> What the task asks
Having read the material, return every line of it exactly.

> Provided entries
Segment Open
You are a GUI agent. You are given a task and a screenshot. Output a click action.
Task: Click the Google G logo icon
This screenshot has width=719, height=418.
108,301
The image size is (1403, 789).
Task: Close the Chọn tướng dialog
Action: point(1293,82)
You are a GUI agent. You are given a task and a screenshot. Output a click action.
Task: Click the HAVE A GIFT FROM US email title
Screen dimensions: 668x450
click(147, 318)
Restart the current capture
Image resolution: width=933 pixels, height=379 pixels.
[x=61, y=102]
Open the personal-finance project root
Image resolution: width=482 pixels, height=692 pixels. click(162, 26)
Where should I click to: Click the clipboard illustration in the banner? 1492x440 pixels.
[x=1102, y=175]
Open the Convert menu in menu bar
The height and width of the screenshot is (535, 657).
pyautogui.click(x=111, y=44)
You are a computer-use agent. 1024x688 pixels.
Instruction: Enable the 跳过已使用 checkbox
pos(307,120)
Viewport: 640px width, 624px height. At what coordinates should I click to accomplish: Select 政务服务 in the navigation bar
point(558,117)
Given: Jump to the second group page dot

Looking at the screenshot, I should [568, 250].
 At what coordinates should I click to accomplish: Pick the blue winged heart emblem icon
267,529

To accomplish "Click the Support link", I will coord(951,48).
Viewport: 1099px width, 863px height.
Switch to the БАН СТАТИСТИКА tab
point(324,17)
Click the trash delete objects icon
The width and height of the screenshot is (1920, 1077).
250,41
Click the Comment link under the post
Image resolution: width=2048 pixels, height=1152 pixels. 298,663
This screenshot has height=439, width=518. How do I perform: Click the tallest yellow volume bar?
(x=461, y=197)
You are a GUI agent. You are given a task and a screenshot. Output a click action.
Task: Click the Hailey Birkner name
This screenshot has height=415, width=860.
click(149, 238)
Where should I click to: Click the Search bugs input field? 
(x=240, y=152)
Segment Closed
> Solution
You are a GUI agent. You are given a task and a screenshot. Output a click action.
Task: Click the Google G logo icon
This screenshot has width=719, height=418.
108,301
The image size is (1403, 789).
Task: Close the Chọn tướng dialog
Action: point(1293,82)
You are a GUI agent. You are given a task and a screenshot. Output a click action.
Task: Click the HAVE A GIFT FROM US email title
Screen dimensions: 668x450
click(147, 318)
Restart the current capture
Image resolution: width=933 pixels, height=379 pixels.
[x=61, y=102]
Open the personal-finance project root
Image resolution: width=482 pixels, height=692 pixels. click(162, 26)
Where should I click to: Click the clipboard illustration in the banner? 1492x440 pixels.
[x=1102, y=175]
Open the Convert menu in menu bar
The height and width of the screenshot is (535, 657).
pyautogui.click(x=111, y=44)
You are a computer-use agent. 1024x688 pixels.
Instruction: Enable the 跳过已使用 checkbox
pos(307,120)
Viewport: 640px width, 624px height. At what coordinates should I click to accomplish: Select 政务服务 in the navigation bar
point(558,117)
Given: Jump to the second group page dot

Looking at the screenshot, I should [568, 250].
 At what coordinates should I click to accomplish: Pick the blue winged heart emblem icon
267,529

To accomplish "Click the Support link", I will coord(951,48).
Viewport: 1099px width, 863px height.
Switch to the БАН СТАТИСТИКА tab
point(324,17)
Click the trash delete objects icon
The width and height of the screenshot is (1920, 1077).
250,41
Click the Comment link under the post
Image resolution: width=2048 pixels, height=1152 pixels. 298,663
This screenshot has height=439, width=518. How do I perform: Click the tallest yellow volume bar?
(x=461, y=197)
You are a GUI agent. You are given a task and a screenshot. Output a click action.
Task: Click the Hailey Birkner name
This screenshot has height=415, width=860.
click(149, 238)
Where should I click to: Click the Search bugs input field? 
(x=240, y=152)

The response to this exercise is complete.